Problem statement: What is needed is every line of the data that includes the word "agent". Please copy each one.

Records from a collection:
-------

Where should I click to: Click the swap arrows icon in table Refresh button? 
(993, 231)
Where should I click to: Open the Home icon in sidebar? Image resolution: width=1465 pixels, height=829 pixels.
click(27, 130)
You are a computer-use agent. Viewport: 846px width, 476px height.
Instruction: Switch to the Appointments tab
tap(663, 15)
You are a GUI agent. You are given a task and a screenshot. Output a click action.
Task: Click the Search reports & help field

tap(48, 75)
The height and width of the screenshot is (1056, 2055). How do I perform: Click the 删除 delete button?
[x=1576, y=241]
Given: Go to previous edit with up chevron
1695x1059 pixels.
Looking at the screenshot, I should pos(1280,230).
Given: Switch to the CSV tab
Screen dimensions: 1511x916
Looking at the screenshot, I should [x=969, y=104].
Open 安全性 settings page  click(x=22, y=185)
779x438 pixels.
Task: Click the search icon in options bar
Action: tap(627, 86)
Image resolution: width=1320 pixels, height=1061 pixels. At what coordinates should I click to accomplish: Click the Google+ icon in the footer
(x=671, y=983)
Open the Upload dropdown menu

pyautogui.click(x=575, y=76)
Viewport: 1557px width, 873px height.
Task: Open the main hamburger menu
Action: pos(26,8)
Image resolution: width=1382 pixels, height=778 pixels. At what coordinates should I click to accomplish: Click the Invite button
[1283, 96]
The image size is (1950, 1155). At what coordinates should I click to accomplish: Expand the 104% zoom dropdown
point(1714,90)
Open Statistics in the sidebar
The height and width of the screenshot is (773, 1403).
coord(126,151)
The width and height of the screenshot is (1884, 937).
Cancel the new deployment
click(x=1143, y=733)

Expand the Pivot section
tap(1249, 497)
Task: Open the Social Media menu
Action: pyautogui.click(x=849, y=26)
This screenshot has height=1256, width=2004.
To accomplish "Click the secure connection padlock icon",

-------

Written solution:
You are a computer-use agent. Viewport: 846px width, 476px height.
You are a GUI agent. You are given a task and a screenshot. Output a click action.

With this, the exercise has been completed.